Lauren van Haaften-Schick & Charles Simonds (2018) To Offer/To Exchange, Performance Research, 23:6, 12-19, DOI: 10.1080/13528165.2018.1533751.
Journal digital edition: https://doi.org/10.1080/13528165.2018.1533751
Download manuscript pdf here.
Abstract:
Since 1970 artist Charles Simonds has created miniature clay Dwellings for an invented civilization of ‘little people’. Sited in the margins of urban public space, they appear as playful and generous interventions in decaying and chaotic city landscapes. Passers-by stumbling upon these structures often linger to observe Simonds’ slow and measured work and sometimes take it upon themselves to watch over the Dwellings, caring for ‘theirs’ as a cherished part of a neighbourhood.
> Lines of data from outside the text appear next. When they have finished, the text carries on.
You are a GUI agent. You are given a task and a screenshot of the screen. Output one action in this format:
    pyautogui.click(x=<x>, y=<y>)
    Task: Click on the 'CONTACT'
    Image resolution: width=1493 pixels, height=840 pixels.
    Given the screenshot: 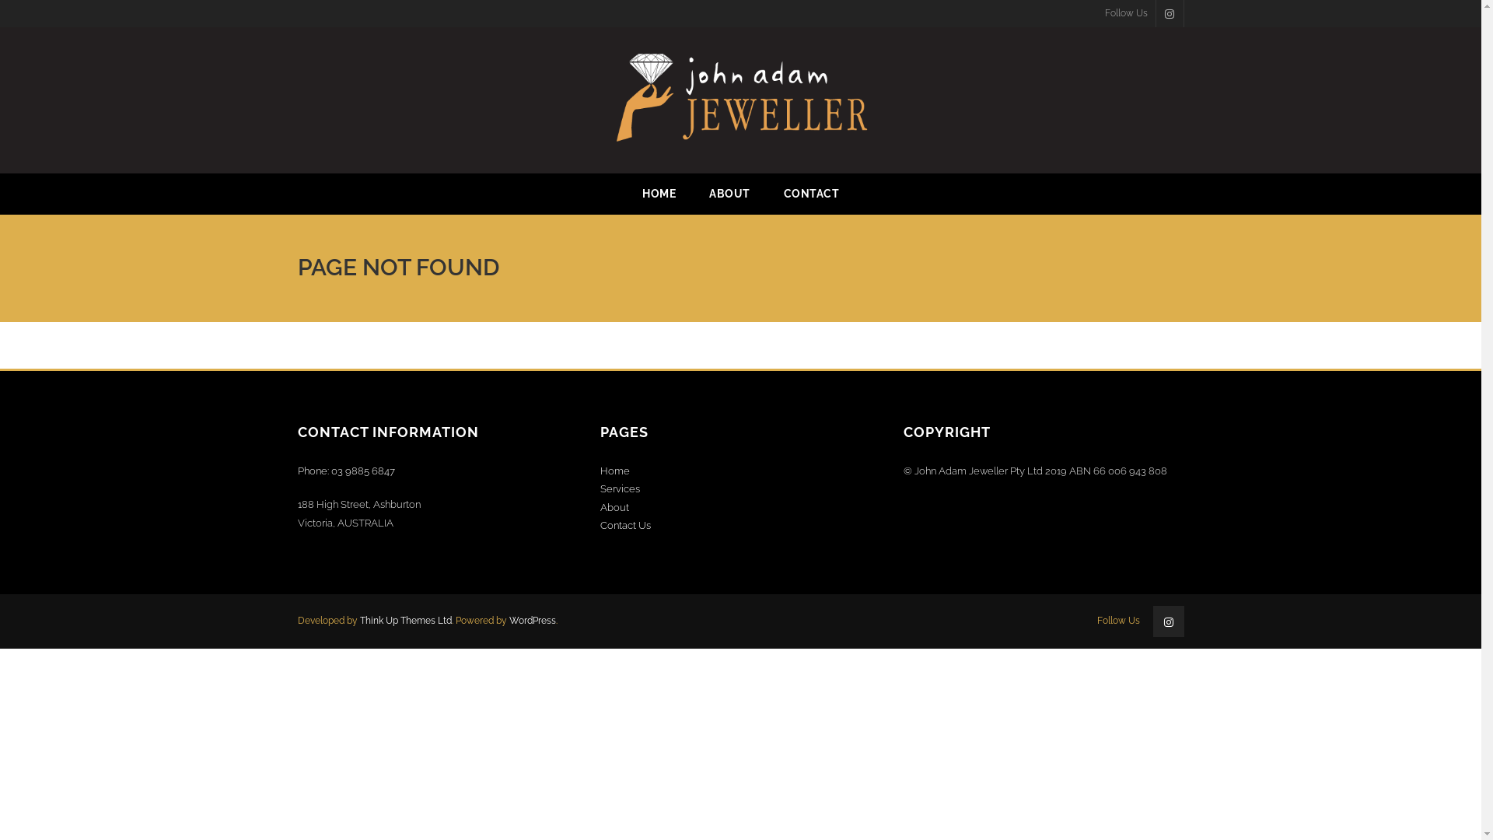 What is the action you would take?
    pyautogui.click(x=810, y=193)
Beginning amidst an artistic climate of experimenting with alternative exhibition models and an ethos of democratic circulation – as in conceptual art’s various ‘dematerialized’ practices and in earthworks – the Dwellings take on the issue of dissemination by proposing that they be encountered as ‘a gift, free and clear’. Setting Simonds’ practice apart is his priority that the work exists as a public good. That intent is reinforced by the Dwelling’s very materiality, for the inevitable crumble or erosion of clay renders them so fragile that moving them would destroy them, ensuring that they can never be privately owned, but can also never be preserved, ‘whether motivated by a heartfelt, helpful desire to protect them, by greed or personal gain, or simply by the innocent desire to have one for himself’. That is not to say that the Dwellings leave nothing to be possessed – what can be kept simply does not resemble familiar objects of property. Instead, the works are carried forward as memory or embodied archive by those who have experienced them. These aspects of the work demand, in perpetuity, a wholly different notion of exchange that is more akin to an offering, and, indeed, to a gift, in all valences of the term. These observations are the springboard for a series of conversations between Simonds and van Haaften-Schick in 2016 and 2018.